Nel discorso pronunciato ieri al Senato dopo il voto di fiducia, il neo premier Mario Draghi ha esposto le linee programmatiche che il nuovo Governo dovrà seguire in merito a lavoro e politiche sociali.
Si sofferma su questi aspetti Il Sole 24 Ore di oggi in edicola sulle cui colonne si legge
“La sfida del governo, dunque, è riuscire a far decollare le politiche attive (che in legge di Bilancio hanno una dotazione complessiva di 500 milioni) attraverso l’intesa con le regioni, prima dell’arrivo delle risorse del Recovery Plan, in vista dell’imminente scadenza del blocco dei licenziamenti del 31 marzo. A questo proposito il premier ha ricordato che «il governo dovrà proteggere tutti i lavoratori, ma sarebbe un errore proteggere indifferentemente tutte le attività economiche»; alcune «dovranno cambiare, anche radicalmente». La «scelta» di quali attività proteggere e quali accompagnare nel cambiamento è «il difficile compito che la politica economica dovrà affrontare nei prossimi mesi»”.

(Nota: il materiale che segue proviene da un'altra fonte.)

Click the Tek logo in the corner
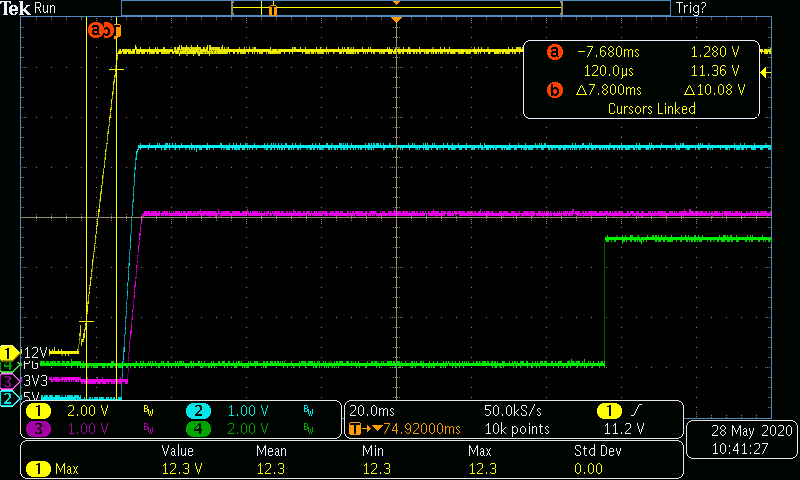800x480 pixels. click(x=16, y=8)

Dunque le indicazioni del Premier vanno nella direzione di “proteggere tutti i lavoratori”. Posizione, questa, che sembrerebbe essere negata dal Premier in un secondo momento, quando precisa di non essere disposto “a proteggere indifferentemente tutte le attività economiche” (è “un errore” dice).
Risulta abbastanza evidente quindi che il “Draghi pensiero” sul tema delle tutele sociali è rivolto a spostare ogni protezione a favore dei dipendenti ma fuori dal rapporto di lavoro: operare una selezione delle attività economiche, escludendo quelle che non intendono “cambiare”, significa di fatto dare il via libera ai licenziamenti – al di là delle eventuale mini-proroga del blocco che sarà decisa da qui a pochi giorni – e spostare la protezione per il lavoratore dalla cassa integrazione (o cig in deroga, assegno ordinario, che sia) alla NASpI o DIS-COLL, dando preminenza all’attuazione delle politiche attive del lavoro, volte all’ottimizzazione della formazione e dell’occupabilità dei lavoratori disoccupati.